Many of us are familiar with the woes of Wile E. Coyote in the Warner Brothers cartoons so inappropriately but commonly referred to as "Roadrunner cartoons." Many are unaware of the ways in which our court systems address problems of injuries and deaths that result from defective products placed into the stream of commerce by parties, usually corporations, with such disregard as the behemoth Acme Corporation.
Today on "Civil Discourse Now," Abdul (who, like Cher and Madonna) needs only one name as identification, Mike Schultz of Parr, Richey, Obremsky, Frandsen and Patterson, Jim Buddenbaum---also a partner at Parr, Richey---Matt Stone and I shall discuss tort theories in the context of Mr. Coyote's lawsuit against Acme.
"Strict liability" means, "Liability that does not depend on actual negligence or intent to harm, but that is based on the breach of an absolute duty to make something safe; strict liability most often applies either to ultrahazardous activities or to products-liability cases." Black's Law Dictionary, pocket ed., 1996, p. 377.
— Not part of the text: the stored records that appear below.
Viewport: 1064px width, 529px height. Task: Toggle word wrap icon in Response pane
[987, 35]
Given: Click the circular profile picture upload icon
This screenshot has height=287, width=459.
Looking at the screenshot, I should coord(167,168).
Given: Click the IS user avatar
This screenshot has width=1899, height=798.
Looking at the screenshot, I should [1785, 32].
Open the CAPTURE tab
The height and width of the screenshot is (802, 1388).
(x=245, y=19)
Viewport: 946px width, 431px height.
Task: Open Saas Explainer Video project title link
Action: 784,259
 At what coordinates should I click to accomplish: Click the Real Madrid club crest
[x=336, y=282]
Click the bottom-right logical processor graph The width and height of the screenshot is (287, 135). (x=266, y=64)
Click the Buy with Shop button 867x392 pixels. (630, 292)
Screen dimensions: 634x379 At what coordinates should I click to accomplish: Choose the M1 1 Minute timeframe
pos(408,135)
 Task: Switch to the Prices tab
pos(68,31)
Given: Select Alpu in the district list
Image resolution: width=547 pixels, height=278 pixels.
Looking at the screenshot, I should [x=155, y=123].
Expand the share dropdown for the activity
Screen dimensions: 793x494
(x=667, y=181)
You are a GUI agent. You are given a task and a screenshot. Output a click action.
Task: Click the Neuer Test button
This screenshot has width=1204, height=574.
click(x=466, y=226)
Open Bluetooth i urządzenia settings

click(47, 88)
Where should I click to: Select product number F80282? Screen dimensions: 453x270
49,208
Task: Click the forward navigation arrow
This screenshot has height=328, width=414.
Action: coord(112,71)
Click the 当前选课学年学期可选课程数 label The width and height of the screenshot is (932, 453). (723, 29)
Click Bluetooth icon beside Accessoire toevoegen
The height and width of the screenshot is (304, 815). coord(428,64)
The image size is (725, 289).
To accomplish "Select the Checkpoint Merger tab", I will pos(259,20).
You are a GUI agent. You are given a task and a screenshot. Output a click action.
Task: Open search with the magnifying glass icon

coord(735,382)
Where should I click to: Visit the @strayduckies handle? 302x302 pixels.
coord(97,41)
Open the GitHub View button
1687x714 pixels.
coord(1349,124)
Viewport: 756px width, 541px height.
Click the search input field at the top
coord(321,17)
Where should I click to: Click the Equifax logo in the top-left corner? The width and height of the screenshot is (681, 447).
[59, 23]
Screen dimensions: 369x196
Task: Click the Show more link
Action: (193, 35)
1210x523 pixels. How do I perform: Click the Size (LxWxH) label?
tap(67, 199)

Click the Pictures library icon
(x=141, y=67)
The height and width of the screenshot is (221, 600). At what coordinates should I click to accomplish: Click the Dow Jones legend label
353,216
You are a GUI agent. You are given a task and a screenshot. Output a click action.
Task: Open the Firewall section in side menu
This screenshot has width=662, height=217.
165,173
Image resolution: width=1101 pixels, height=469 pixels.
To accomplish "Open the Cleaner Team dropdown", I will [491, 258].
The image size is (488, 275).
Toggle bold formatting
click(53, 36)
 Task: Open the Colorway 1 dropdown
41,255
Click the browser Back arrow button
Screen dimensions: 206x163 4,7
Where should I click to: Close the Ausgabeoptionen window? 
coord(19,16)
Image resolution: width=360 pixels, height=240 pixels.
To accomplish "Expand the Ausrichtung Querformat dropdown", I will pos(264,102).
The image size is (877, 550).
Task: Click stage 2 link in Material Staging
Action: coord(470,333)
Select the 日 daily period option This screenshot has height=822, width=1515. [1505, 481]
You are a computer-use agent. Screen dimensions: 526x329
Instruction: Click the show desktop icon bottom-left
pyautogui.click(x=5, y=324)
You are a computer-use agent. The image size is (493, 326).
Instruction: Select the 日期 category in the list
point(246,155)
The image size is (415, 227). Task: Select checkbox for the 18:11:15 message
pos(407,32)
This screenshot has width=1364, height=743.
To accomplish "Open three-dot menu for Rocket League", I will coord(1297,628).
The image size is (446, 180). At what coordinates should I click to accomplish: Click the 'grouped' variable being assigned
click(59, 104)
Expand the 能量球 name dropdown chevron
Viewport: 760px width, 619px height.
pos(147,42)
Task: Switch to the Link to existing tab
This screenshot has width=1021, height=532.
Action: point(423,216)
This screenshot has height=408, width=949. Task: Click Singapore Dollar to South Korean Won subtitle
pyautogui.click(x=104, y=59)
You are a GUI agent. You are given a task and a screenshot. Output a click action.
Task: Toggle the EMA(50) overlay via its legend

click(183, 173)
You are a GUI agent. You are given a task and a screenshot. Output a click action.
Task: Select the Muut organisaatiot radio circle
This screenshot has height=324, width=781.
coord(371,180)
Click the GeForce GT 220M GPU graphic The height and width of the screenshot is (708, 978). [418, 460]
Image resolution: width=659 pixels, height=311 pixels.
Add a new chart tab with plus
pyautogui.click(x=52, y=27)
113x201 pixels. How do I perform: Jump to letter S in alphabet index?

Are manufacturers strictly liable for products they place into the stream of commerce? If so, should they be strictly liable for injuries that result from the use of a product when that use is the foreseeable use of the product? Think of Jarts, or the Acme rocket-propelled darts.
We shall discuss this serious topic in the context of humor---although Mr. Coyote's injuries were quite gruesome and a matter of which none of us should make light. We shall stream downtown from 11 am to 1 pm "live," with replays later in the week.